[Excerpted text]
━━━━━━━━

[gdal-dev] Assert due to stack corruption in FlatGeoBuf export
Simon Eves
simon.eves at heavy.ai
Sat Feb 24 17:27:44 PST 2024
OK, so I tried a custom build of 3.7.3 with the latest *flatbuffers*
(23.5.26), which was a drop-in replacement for 2.0.6 other than the version
asserts.
This does not exhibit the original problem either.
However, while it produces files which the stock static build, the static
build with the older *flatbuffers* (2.0.0), and the Ubuntu dynamic build,
can all read just fine, it is unable to read ANY files back in again (in
the context of our server geo importer, anyway).
GDAL throws a *CE_Failure* of *Header failed consistency verification
(1), *which
is from *OGRFlatGeobufLayer::Open(),* and the dataset reports no layers (or
at least, no vector layers).
This also appears to be a side-effect of it being a static build, as
*ogrinfo* built from the same source (with *flatbuffers* 2.0.0), but in
regular shared libs mode, can read all three files just fine. I have been
unable to achieve a full-static tools build, so I can't try that right now.
This either means that the problem is still there in some form in the
latest *flatbuffers*, but has moved, or that the higher-level FGB file
schema verification can be affected by the *flatbuffers* version. Both are
equally concerning.
Anyway, the build with the older *flatbuffers* 2.0.0 extracted from the
v3.5.3 tree (with the *Table::VerifyField* mod) seems to work fine in all
ways, so we're probably gonna go with that, in the absence of anything else.
One other weirdness is that, of the three files, the two produced by the
static builds (*flatbuffers* 2.0.0 and *flatbuffers* 23.5.26) are 16 bytes
longer than the one from the Ubuntu dynamic build. All three read just fine
with *ogrinfo* and our server geo importer, and result in the same table.
Here is a link to a bundle with all three files plus the GeoJSON equivalent
(*MULTIPOLYGON* US states with some metadata).

━━━━━━━━

Can you continue the mailing-list post about the FlatGeoBuf export assert, picking up right after its last sentence?

Items in a dataset:
━━━━━━━━

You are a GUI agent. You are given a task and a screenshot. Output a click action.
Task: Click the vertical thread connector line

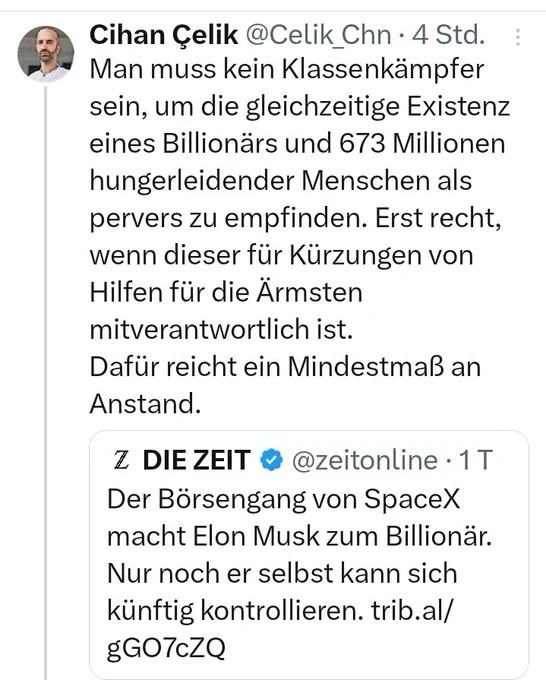click(45, 383)
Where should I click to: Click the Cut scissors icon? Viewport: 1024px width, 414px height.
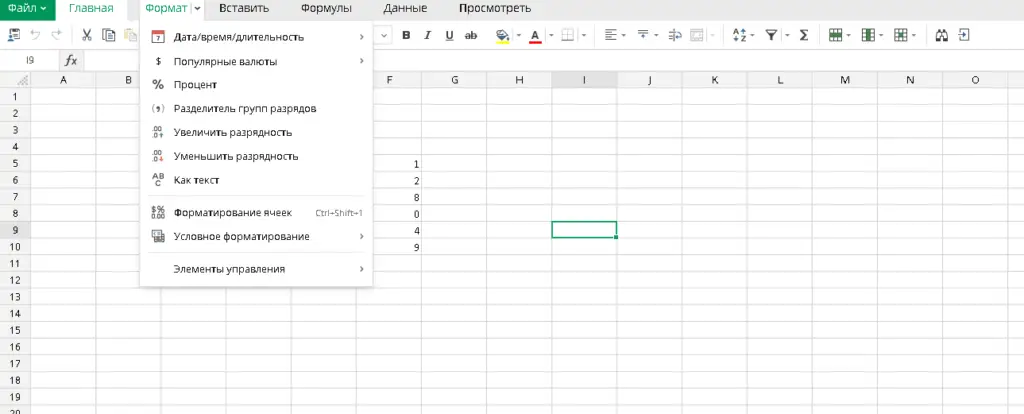87,35
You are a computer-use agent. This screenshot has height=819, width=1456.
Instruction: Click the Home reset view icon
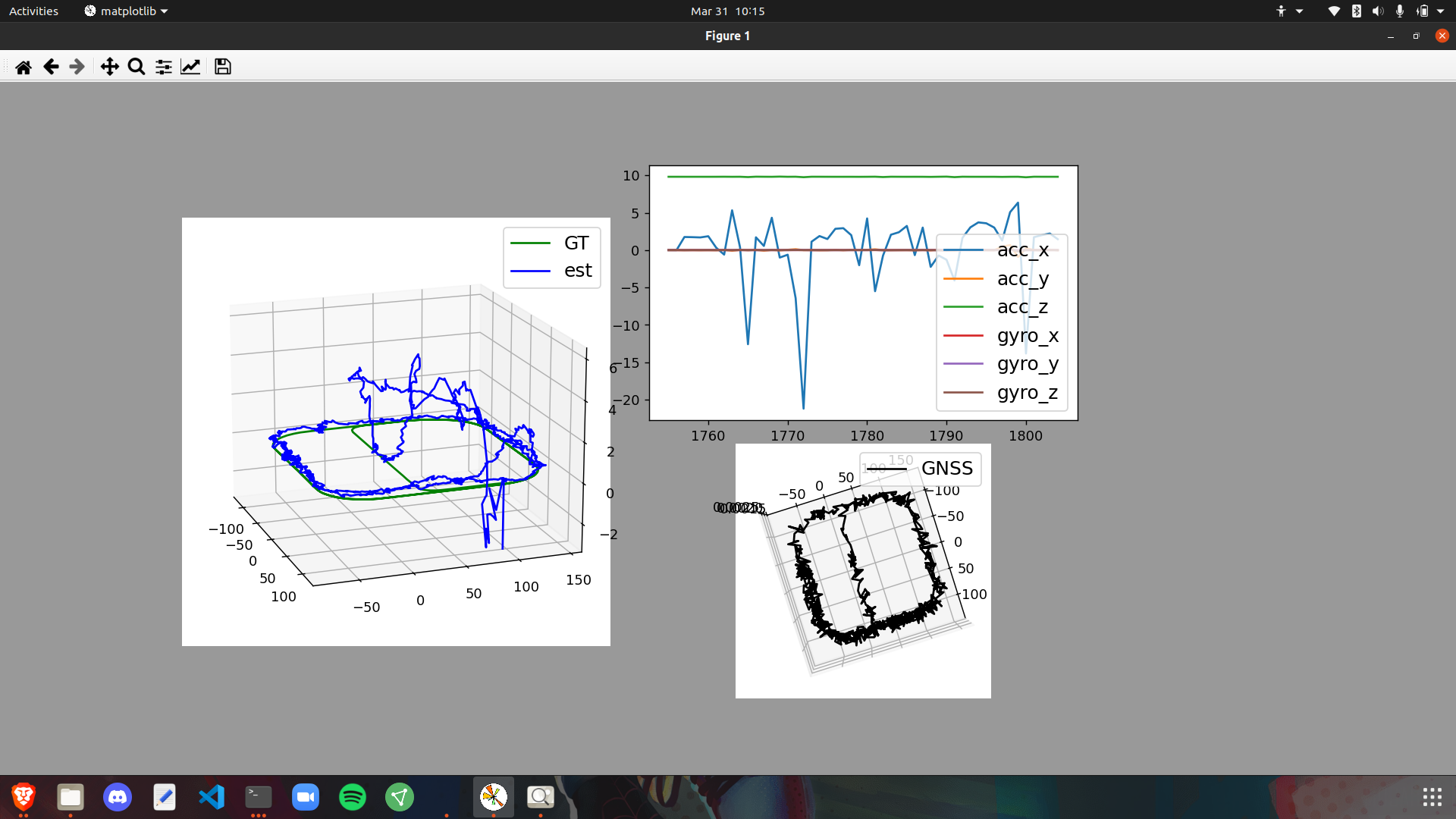(24, 67)
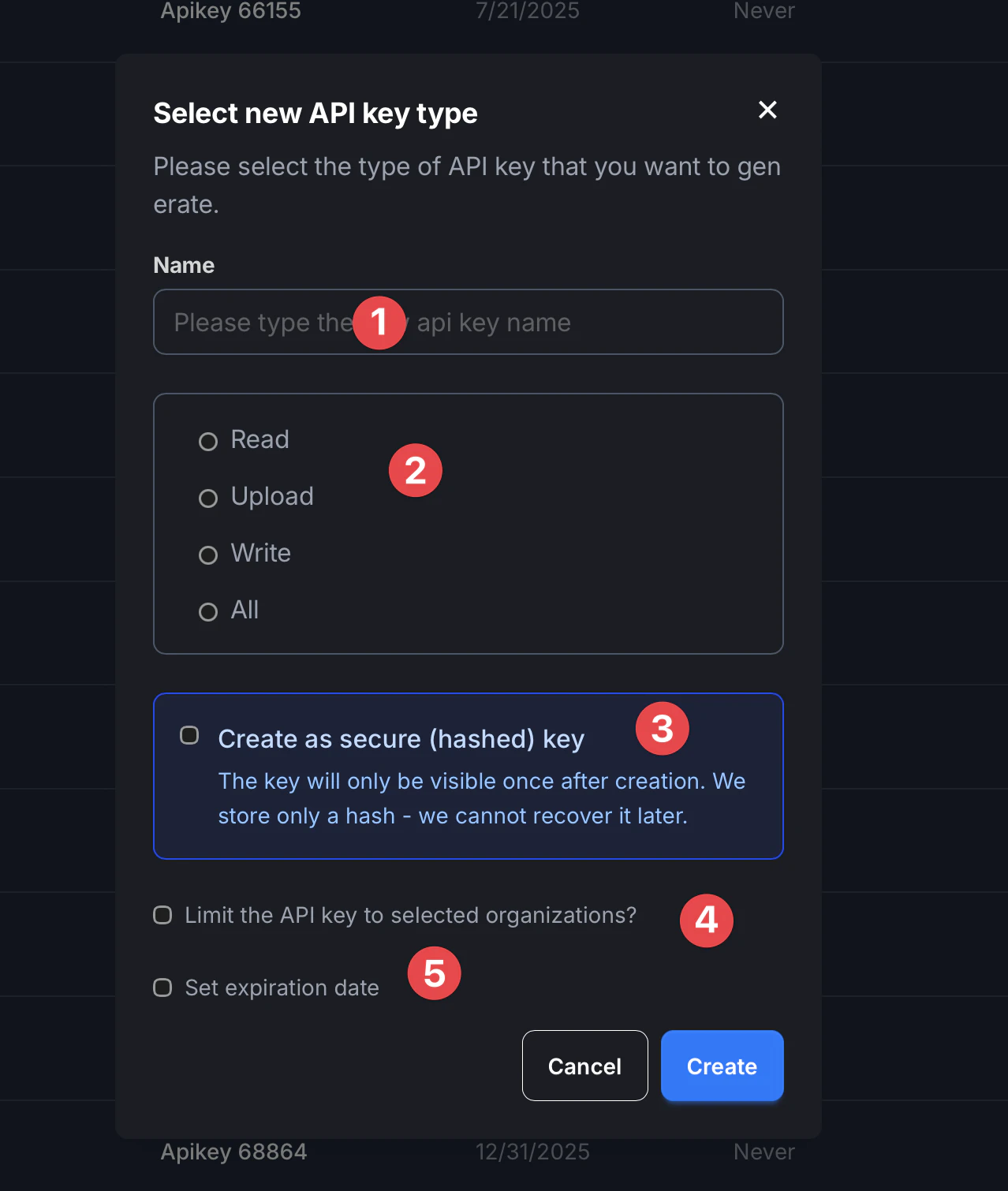Close the API key type dialog
Viewport: 1008px width, 1191px height.
coord(767,110)
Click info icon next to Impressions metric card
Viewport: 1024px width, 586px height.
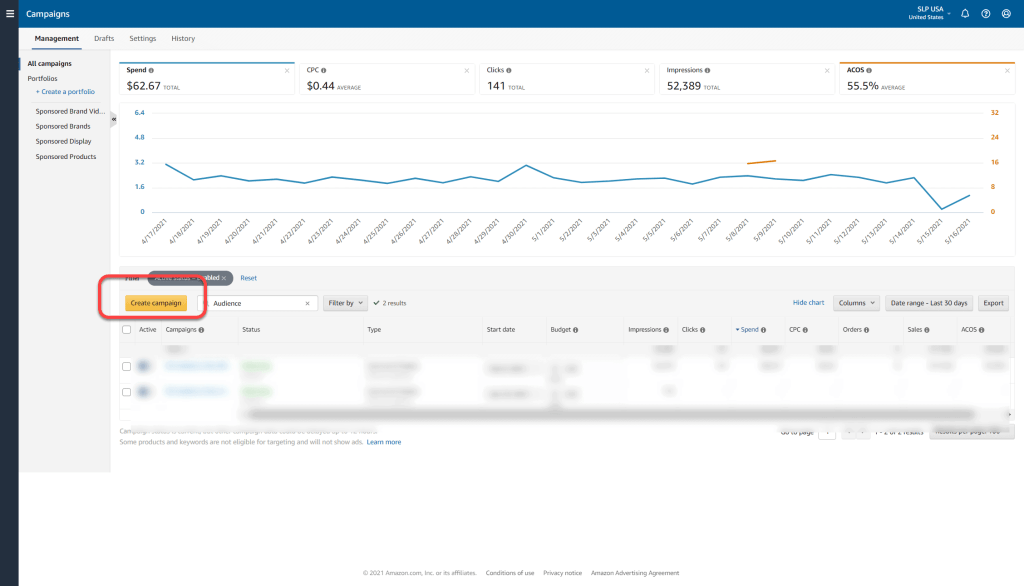[x=708, y=71]
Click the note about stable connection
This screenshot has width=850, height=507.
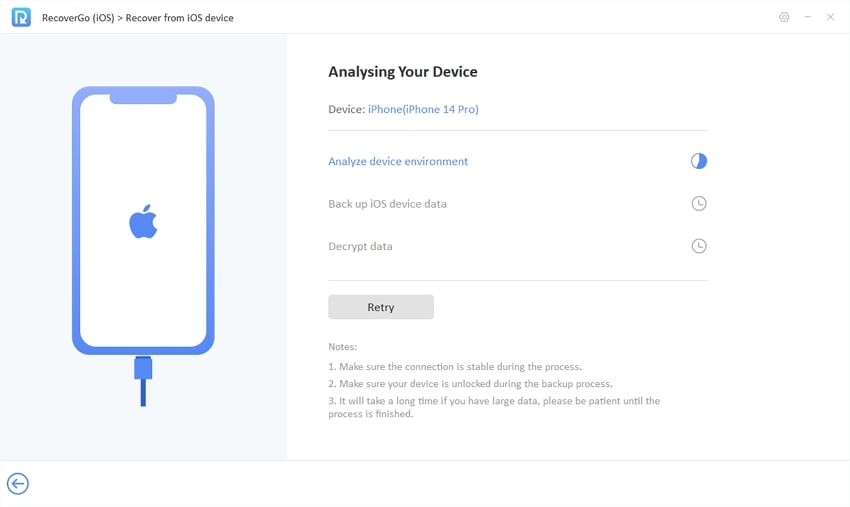pyautogui.click(x=455, y=367)
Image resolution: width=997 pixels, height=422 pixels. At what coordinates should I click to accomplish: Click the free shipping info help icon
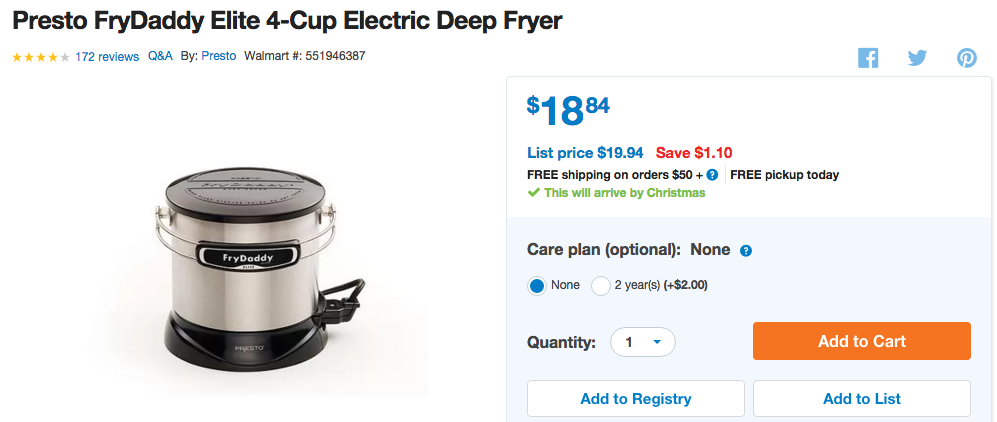(712, 175)
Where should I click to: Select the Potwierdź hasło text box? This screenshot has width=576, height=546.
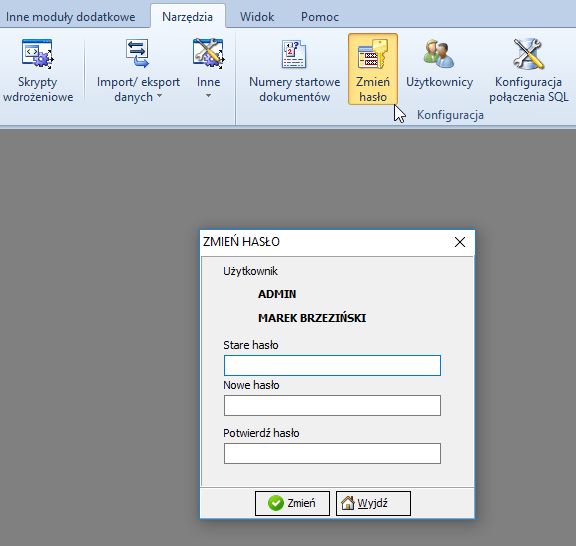click(x=332, y=453)
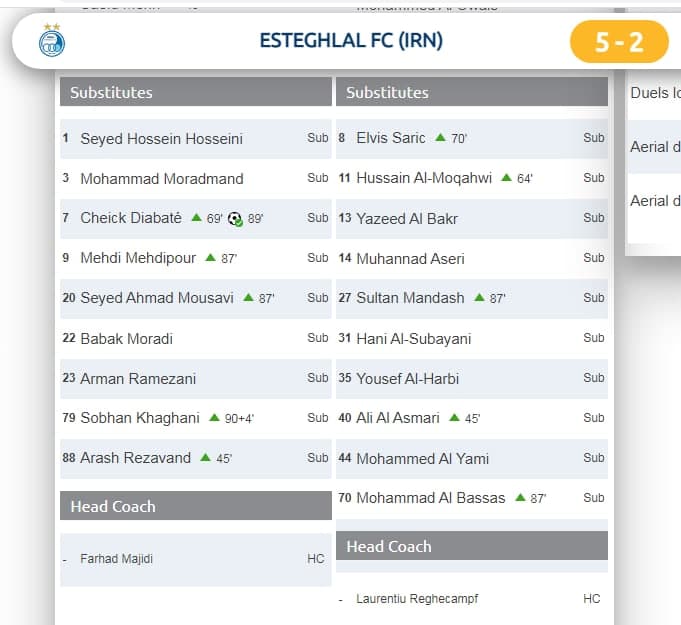This screenshot has width=681, height=625.
Task: Click substitution arrow beside Arash Rezavand
Action: pos(205,458)
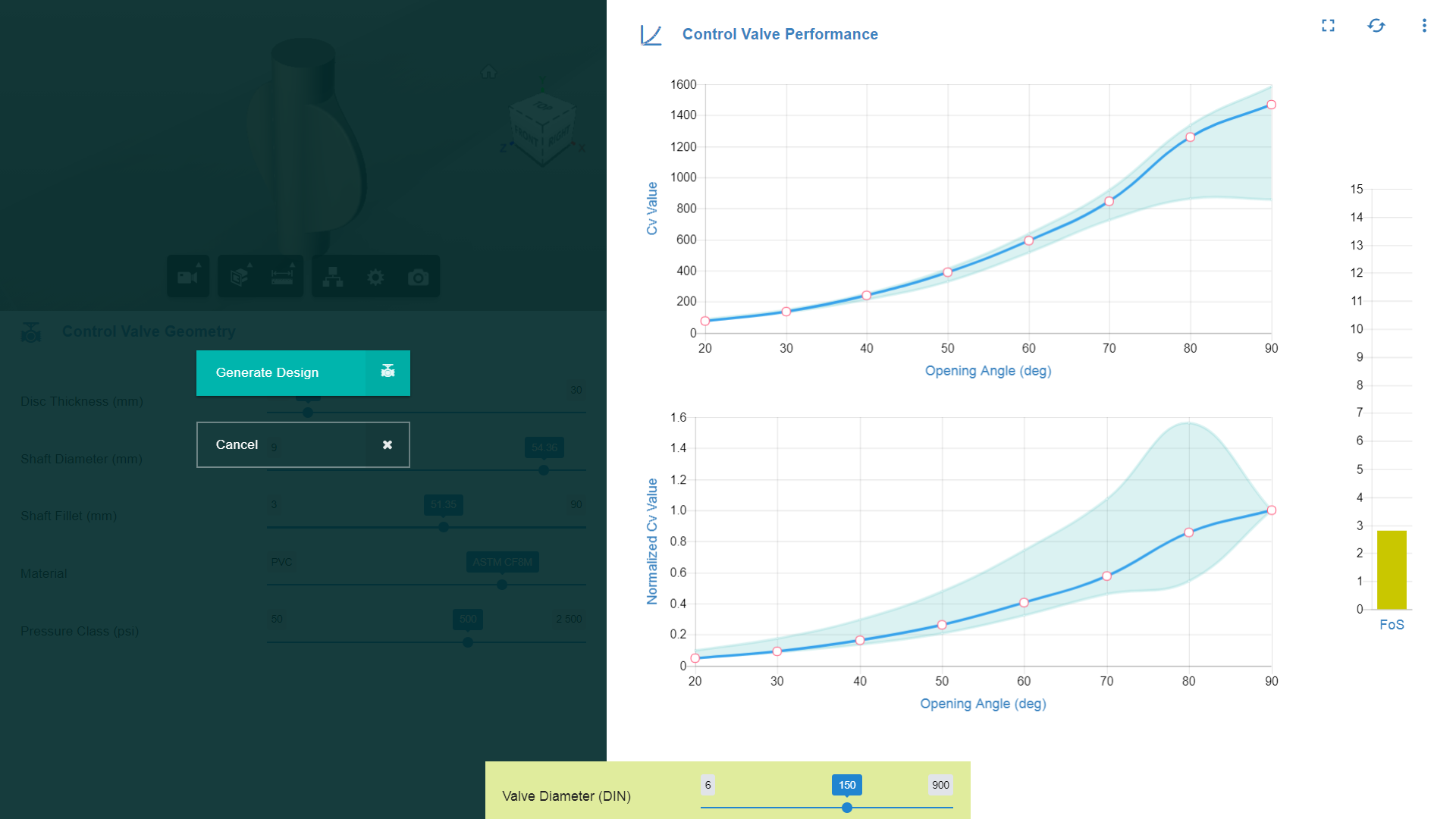Click the settings gear icon in toolbar
The height and width of the screenshot is (819, 1456).
coord(375,277)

━━━━━━━━

[Output of the exercise]
https://drive.google.com/file/d/1ETRuV63gvUL4aNAT_4KvjrtK1uiCrFun/view?usp=sharing
As ever, happy to get into the weeds with more details of the original
problem, but pretty sure that 95% of the readers of this list don't want
this thread to get any longer! :)
Simon
On Fri, Feb 23, 2024 at 3:46 PM Simon Eves <simon.eves at heavy.ai> wrote:
> Our emails crossed. I am indeed testing with the latest flatbuffers now
> too.
>
> Agreed on the rest.
>
> On Fri, Feb 23, 2024 at 3:42 PM Even Rouault <even.rouault at spatialys.com>
> wrote:
>
>> Simon,
>>
>> did you try to update to the latest
>> https://github.com/google/flatbuffers/releases to see if that would
>> solve the issue ? If that worked, that would be the best way forward...
>>
>> Otherwise if the issue persists with the latest flatbuffers release, a
>> (admitedly rather tedious) option would be to do a git bisect on the
>> flatbuffers code to identify the culprit commit. With some luck, the root
>> cause might be obvious if a single culptrit commit can be exhibited
>> (perhaps some subtle C++ undefined behaviour triggered? also it is a bit
>> mysterious that it hits only for static builds), or otherwise raise to the
>> upstream flatbuffers project to ask for their expertise
>>
>> Even
>> Le 23/02/2024 à 23:54, Simon Eves via gdal-dev a écrit :
>>
>> I was able to create a fork of 3.7.3 with just the *flatbuffers*
>> replaced with the pre-3.6.x version (2.0.0).
>>
>> This seemed to only require changes to the version asserts and adding an
>> *align* parameter to *Table::VerifyField()* to match the newer API.
>>
>>
>> https://github.com/heavyai/gdal/tree/simon.eves/release/3.7/downgrade_to_flatbuffers_2.0.0
>>
>> Our system works correctly and passes all GDAL I/O tests with that
>> version. Obviously this isn't an ideal solution, but this is otherwise a
>> release blocker for us.
>>
>> I would still very much like to discuss the original problem more deeply,
>> and hopefully come up with a better solution.
>>
>> Yours hopefully,
>>
>> Simon
>>
>>
>>
>> On Thu, Feb 22, 2024 at 10:22 PM Simon Eves <simon.eves at heavy.ai> wrote:
>>
>>> Thank you, Robert, for the RR tip. I shall try it.
>>>
>>> I have new findings to report, however.
>>>
>>> First of all, I confirmed that a build against GDAL 3.4.1 (the version
>>> we were on before) still works. I also confirmed that builds against 3.7.3
>>> and 3.8.4 still failed even with no additional library dependencies (just
>>> sqlite3 and proj), in case it was a side-effect of us also adding more of
>>> those. I then tried 3.5.3, with the CMake build (same config as we use for
>>> 3.7.3) and that worked. I then tried 3.6.4 (again, same CMake config) and
>>> that failed. These were all from bundles.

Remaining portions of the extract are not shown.